We utilize depth information to further refine the estimated pose. We provide two types of refinement: fast refinement and iterative refinement.

For fast refinement, we compare the rendered object depth and the observed depth to refine translation. Run

./core/gdrn_modeling/test_gdrn_depth_refine.sh <config_path> <gpu_ids> <ckpt_path> (other args)

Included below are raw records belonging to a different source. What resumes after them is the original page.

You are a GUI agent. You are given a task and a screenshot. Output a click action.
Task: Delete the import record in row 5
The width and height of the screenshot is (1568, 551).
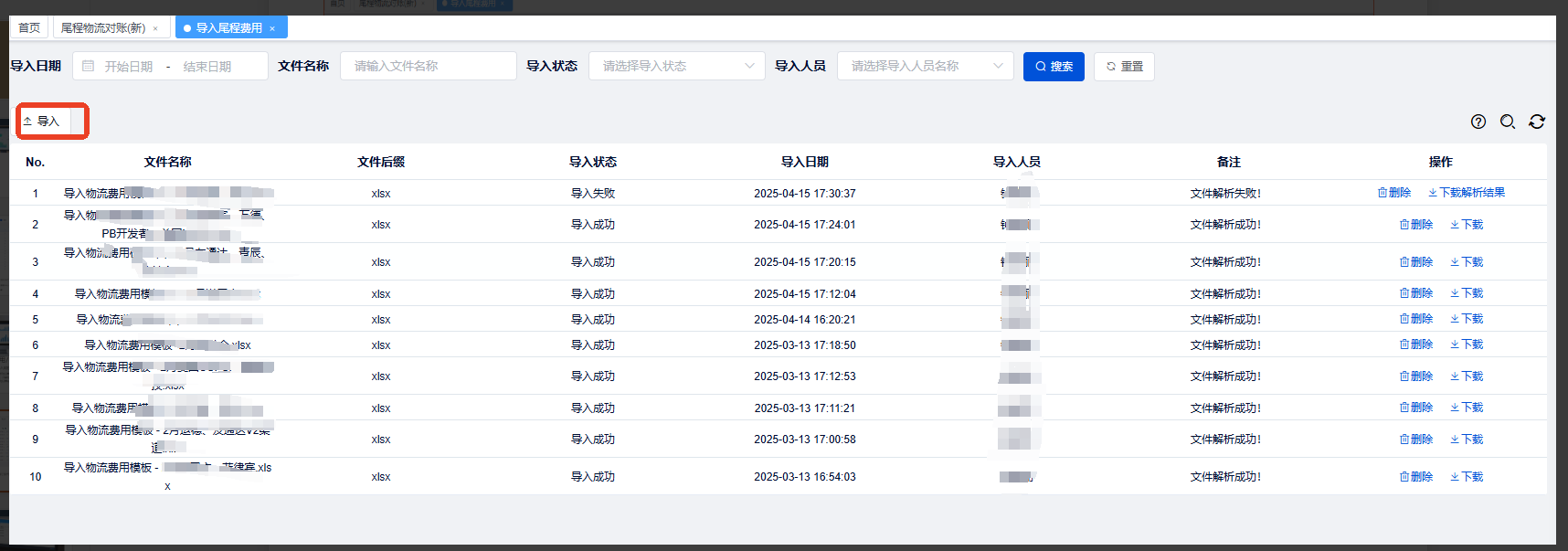click(x=1416, y=319)
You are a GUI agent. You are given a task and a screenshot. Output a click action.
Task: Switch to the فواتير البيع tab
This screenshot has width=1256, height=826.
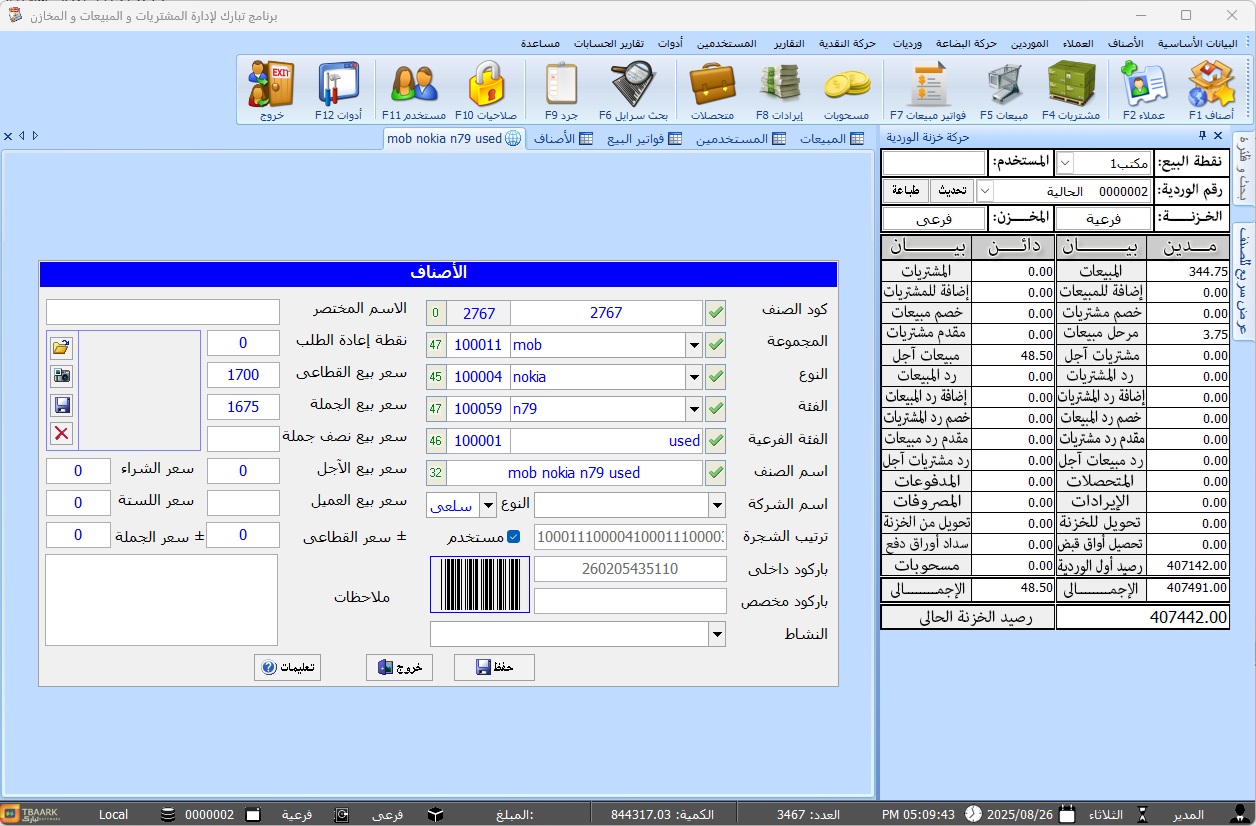click(x=645, y=139)
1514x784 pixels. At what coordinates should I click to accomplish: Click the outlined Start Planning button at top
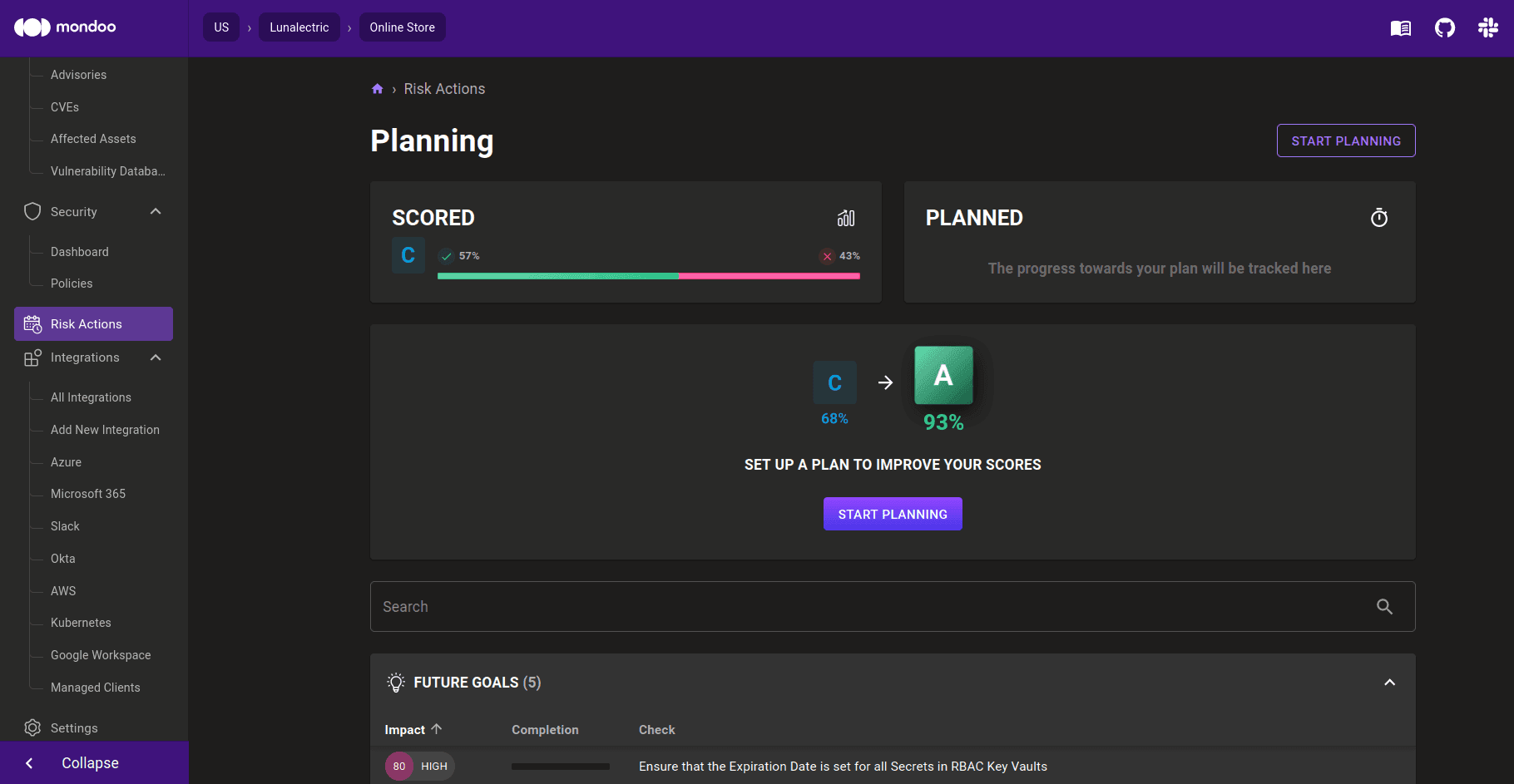pos(1345,141)
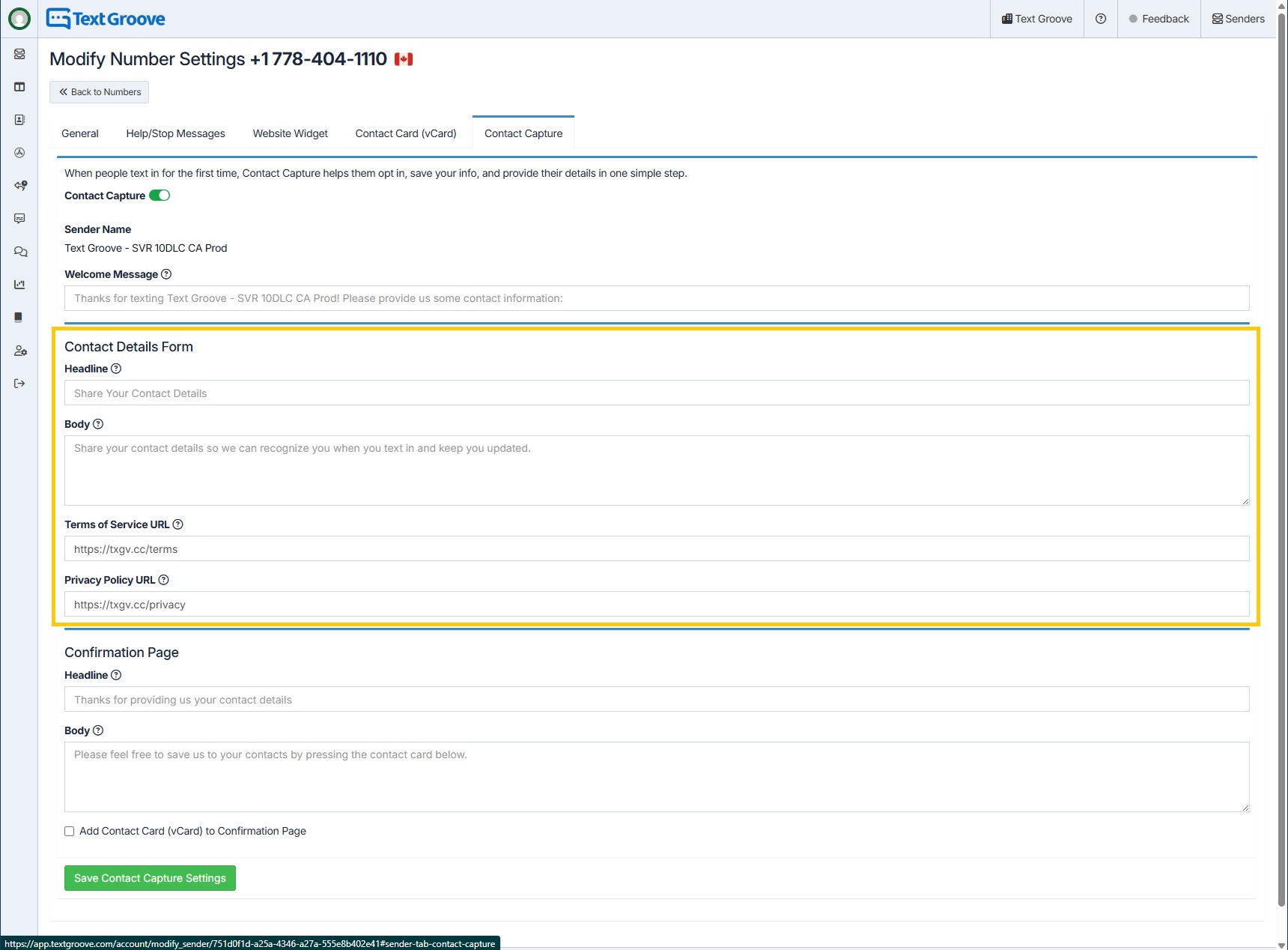Click the Contact Details Form Headline field

click(656, 393)
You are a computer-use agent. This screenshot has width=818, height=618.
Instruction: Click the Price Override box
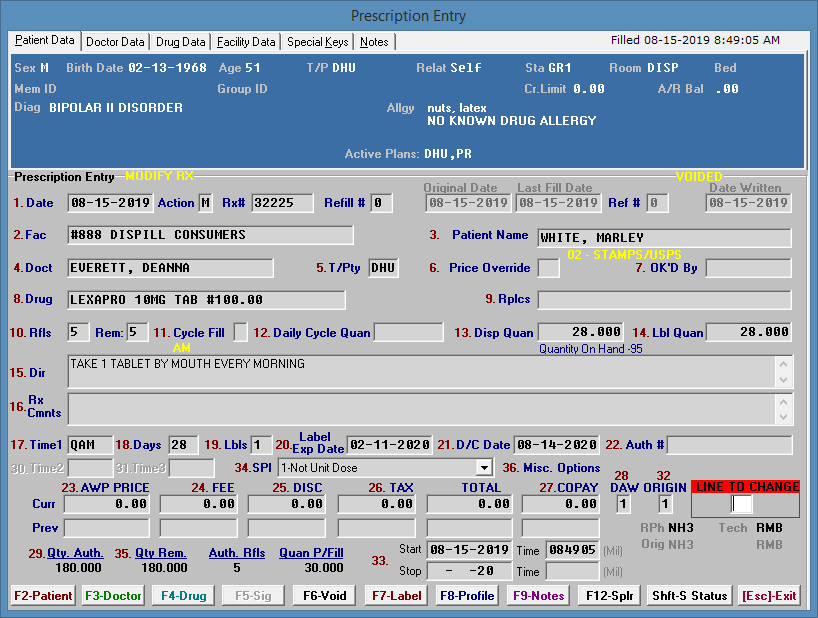coord(549,268)
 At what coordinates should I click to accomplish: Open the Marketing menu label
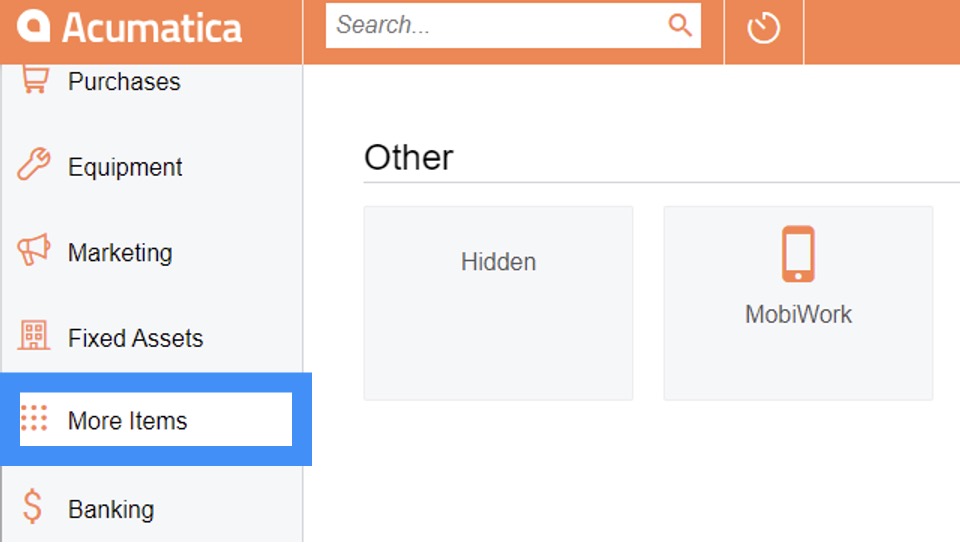tap(120, 253)
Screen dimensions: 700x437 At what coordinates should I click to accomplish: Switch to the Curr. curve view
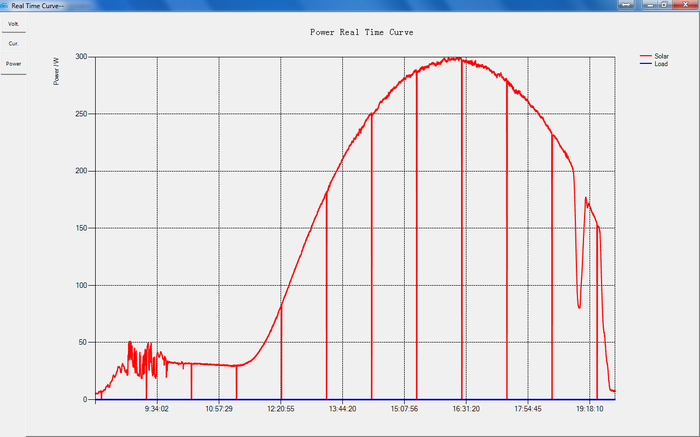(13, 43)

For iterative refinement, please checkout to the pose_refine branch for details.

Citing GDRNPP

If you use GDRNPP in your research, please use the following BibTeX entries.

@misc{liu2022gdrnpp_bop,
  author =       {Xingyu Liu and Ruida Zhang and Chenyangguang Zhang and 
                  Bowen Fu and Jiwen Tang and Xiquan Liang and Jingyi Tang and 
                  Xiaotian Cheng and Yukang Zhang and Gu Wang and Xiangyang Ji},
  title =        {GDRNPP},
  howpublished = {\url{https://github.com/shanice-l/gdrnpp_bop2022}},
  year =         {2022}
}

@InProceedings{Wang_2021_GDRN,
    title     = {{GDR-Net}: Geometry-Guided Direct Regression Network for Monocular 6D Object Pose Estimation},
    author    = {Wang, Gu and Manhardt, Fabian and Tombari, Federico and Ji, Xiangyang},
    booktitle = {IEEE/CVF Conference on Computer Vision and Pattern Recognition (CVPR)},
    month     = {June},
    year      = {2021},
    pages     = {16611-16621}
}